> [O QUE SE PEDE]: No excerto sobre o atraso no pagamento da compensação aos proprietários, quem assinou a carta da Provedoria?

> [EXCERTO DO TEXTO]:
___
Em causa está desde logo o atraso no pagamento, que o DN tem vindo a noticiar e que, refere a Provedoria no documento, ao qual o DN teve acesso, "ascendia, em fevereiro de 2025, a mais de sete meses" (quando a lei impõe resposta no prazo de 30 dias), e que, de acordo com informações recolhidas pelo DN, alcança neste momento, para alguns proprietários, mais de nove meses. Também a imposição da via digital para submeter os pedidos, a inoperacionalidade da plataforma criada pelo Instituto da Habitação e Reabilitação Urbana (IHRU) para o efeito e a ausência de pagamento juros indemnizatórios ("de mora") são referidos na carta da Provedoria.
No que respeita aos juros, a missiva, assinada pela Provedora-Adjunta Estrela Chaby, recomenda a introdução de "uma previsão específica" na lei que criou a compensação (Decreto-Lei no 132/2023, de 27 de dezembro). Ou seja, que sejam pagos juros de mora pelos atrasos.
___
> [DADOS APRESENTADOS]:
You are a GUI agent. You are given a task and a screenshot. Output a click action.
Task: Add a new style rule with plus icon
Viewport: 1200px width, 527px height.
___
> [RESPOSTA AO EXERCÍCIO]: A Provedora-Adjunta Estrela Chaby.